Although the trial court in this case did not utilize this "present-based" analysis, we conclude that if it had done so, the court would have denied the relocation request. Our reading of the order indicates that the court did not agree that a relocation at the time of the hearing was in the best interests of the child. We find the most telling phrase of the order to be the court's statement that "[b]ut for the Court's concern for the Husband's ability to bond with his son, the Wife's relocation would have been granted without farther delay." In its consideration of subsection (b) of section 61.13001(7), the court found that "[requiring the Wife to wait until the child turns three (3) years old allows the Husband and child the time necessary to form a lasting bond with each other." Thus, although the court may have favored relocation once the child reached three years of age, it is clear that the court found that relocation was not in the best interests of the child at the time of the hearing. Therefore, the petition for relocation should have been denied.
Based on our determination that the trial court's prospective best interest determination was erroneous, we conclude that it is unnecessary to address the Husband's claim of trial court error. Thus, we make no decision as to whether trial court's grant of relocation in this case improperly shifted the burden of proof to the Husband in a future attempt to prevent relocation.
Based on the above analysis, we quash the Second District's decision in Arthur to the extent it is inconsistent with this opinion, and approve the decisions of the First District in Martinez, Janousek, and Sylvester to the extent they are consistent with the foregoing opinion. We vacate the provision in the final judgment of dissolution permitting the Wife to relocate after twenty months and remand this case to the Second District with directions to remand to the trial court to deny the Wife's request for relocation.
Our decision here does not prohibit the Wife from filing a petition for relocation in the future.

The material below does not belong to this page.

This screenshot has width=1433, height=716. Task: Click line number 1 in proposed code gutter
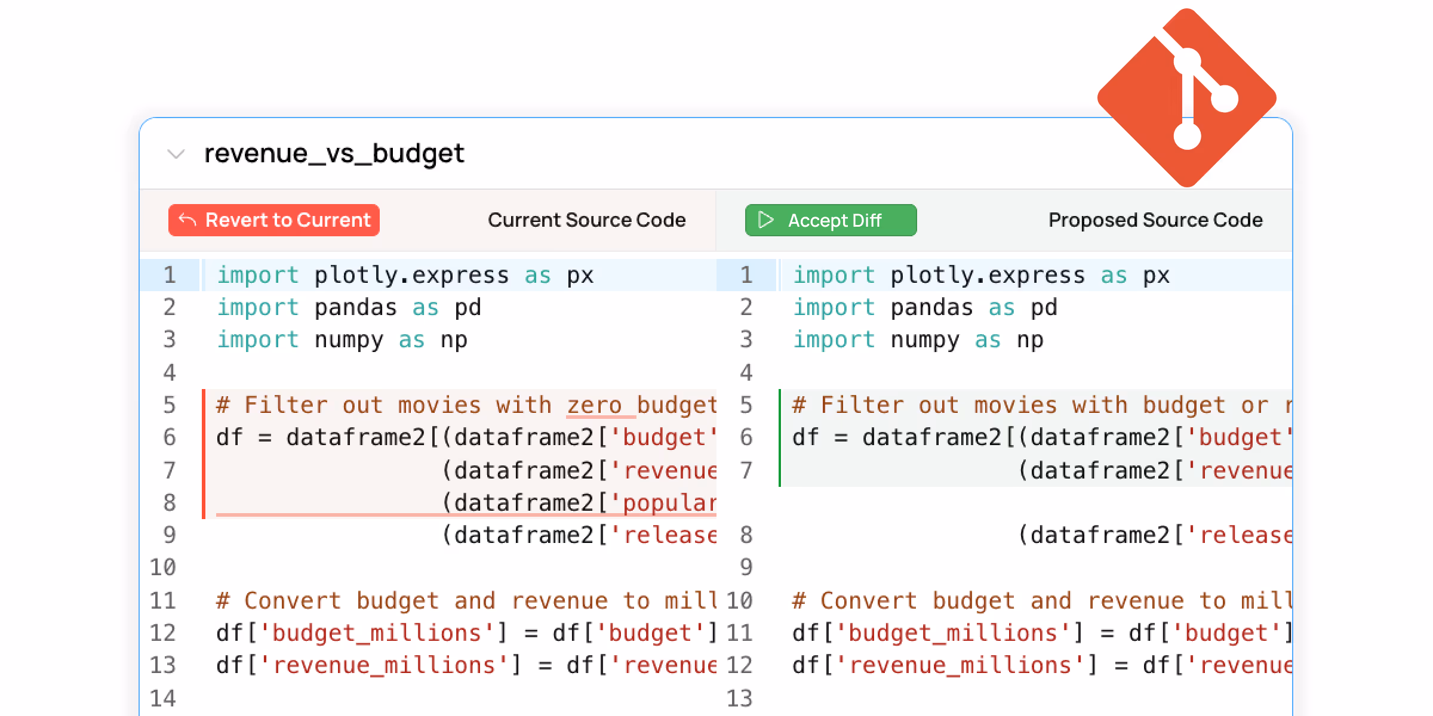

As to the Wife's motion for appellate attorneys' fees, we direct the district court to remand the issue to the trial court for a determination on the motion. If the Wife establishes her entitlement pursuant to section 61.16, Florida Statutes (2006), and Rosen v. Rosen, 696 So.2d 697 (Fla. 1997), the trial court is authorized to award her all or a portion of the reasonable appellate attorneys' fees incurred for representation before this Court. We deny without prejudice the Wife's motion for appellate court costs, as this motion should be filed with the appropriate trial court pursuant to Florida Rule of Appellate Procedure 9.400(a).
It is so ordered.
PARIENTE, LEWIS, CANADY, POLSTON, LABARGA, and PERRY, JJ., concur.